Mais, loin de le trouver sortable,

Elle dit, voyant le vilain:

—Pauvre géant, tu n’es qu’un nain!»

L’anecdote se place en 1738; et le roi, à cette époque, n’avait pas attendu après les vers de la cassette, d’ailleurs de mauvais goût, pour devenir aussi rapidement la proie de la corruption.
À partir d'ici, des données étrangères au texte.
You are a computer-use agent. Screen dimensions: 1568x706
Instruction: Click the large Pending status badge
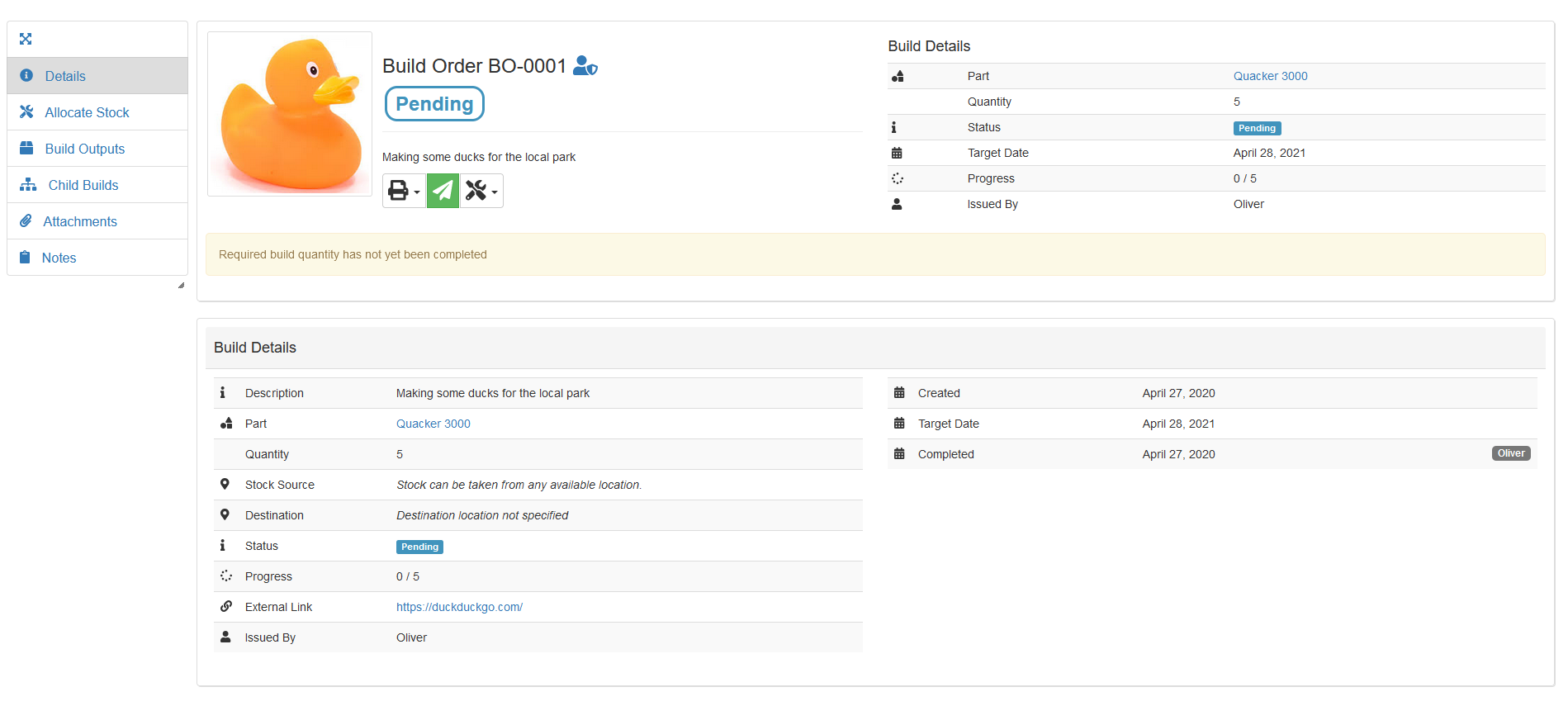coord(434,104)
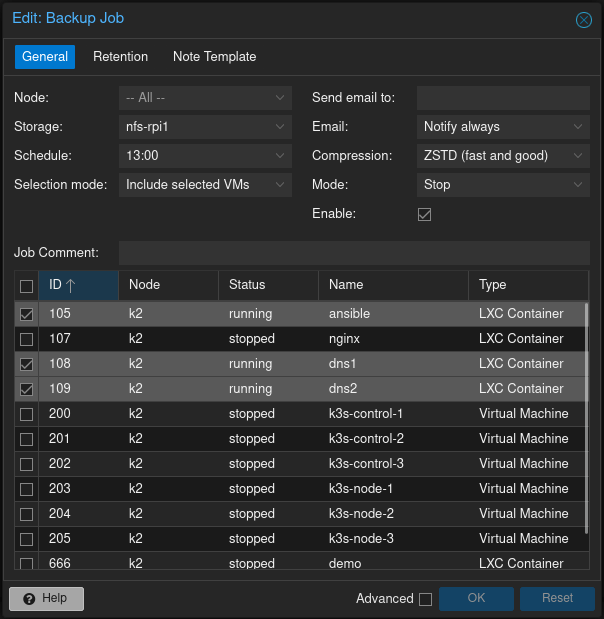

Il est certain que Richelieu, comme tant de ses contemporains et Maurepas lui-même, collectionneur émérite, se plaisait à rassembler toutes les pièces de musées secrets. Déjà, en 1717, il exhibait complaisamment des médaillons de Klingstett, le plus fin et le plus obscène des miniaturistes[212], médaillons où il se mettait en scène dans des attitudes dignes des figures de l’Arétin. En 1740, un soir qu’il donnait un grand souper dans sa petite maison de la barrière de Vaugirard, il signalait à ses convives, sur les lambris de la salle à manger, et au milieu de chaque panneau, des figures indécentes en plein relief. La vieille duchesse de Brancas, pour les mieux voir, arbora ses lunettes et les «considéra d’un air pincé», tandis que Richelieu, une bougie à la main, en expliquait, avec force détails, les poses les plus intéressantes[213].

[212] E. de Barthélemy: Les Correspondants de la Marquise de Balleroy, t. I, p. 204.